--- Exercise prompt ---
From the line containing "Viewport: 942px width, 567px" through the last line of the records below, each line is to be repeated exactly; pictures are to be omitted.

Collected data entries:
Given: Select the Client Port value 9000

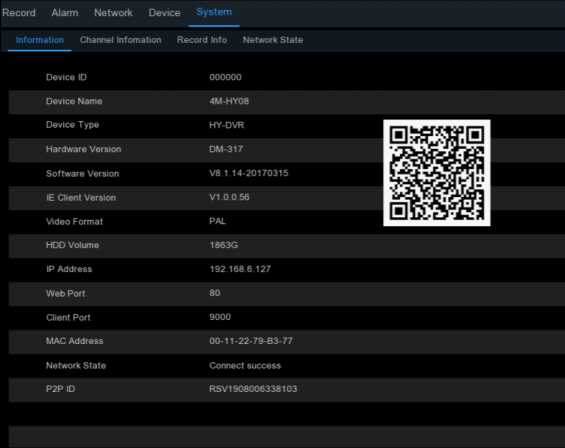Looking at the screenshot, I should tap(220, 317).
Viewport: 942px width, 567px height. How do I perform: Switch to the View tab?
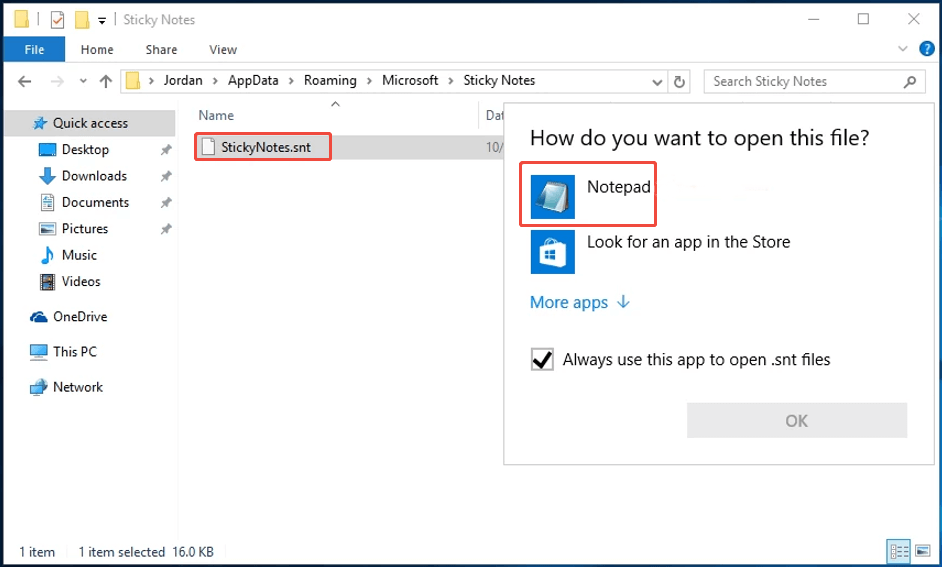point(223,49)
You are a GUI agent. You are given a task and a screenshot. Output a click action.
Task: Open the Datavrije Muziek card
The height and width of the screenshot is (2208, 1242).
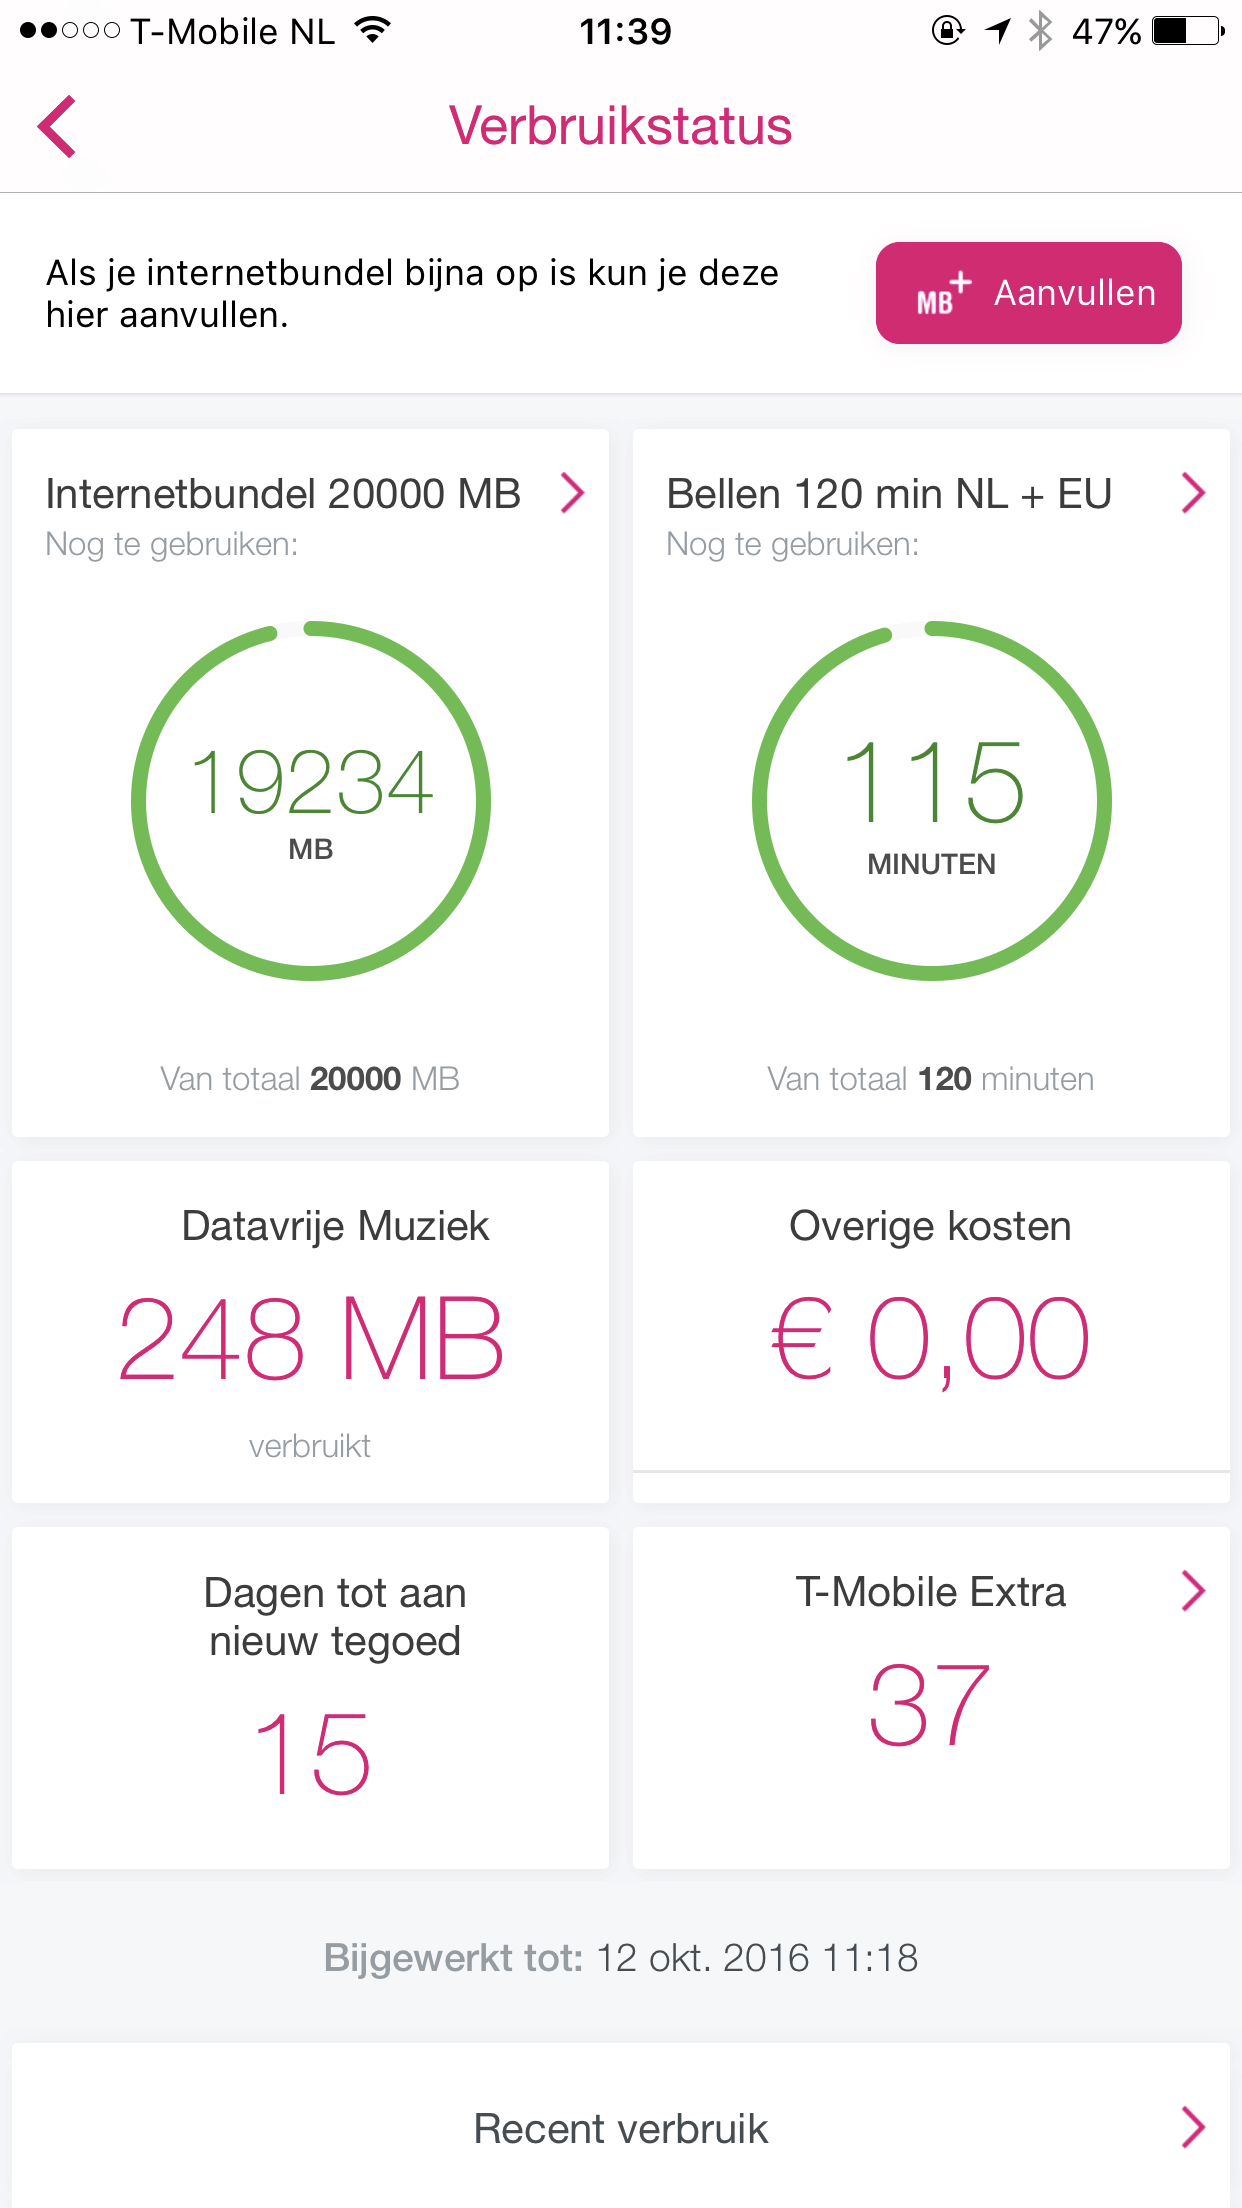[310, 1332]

--- Response ---
Viewport: 942px width, 567px height. How do I perform: Switch to the View tab?
point(223,49)
You are a GUI agent. You are given a task and a screenshot. Output a click action.
Task: Open the Datavrije Muziek card
The height and width of the screenshot is (2208, 1242).
[310, 1332]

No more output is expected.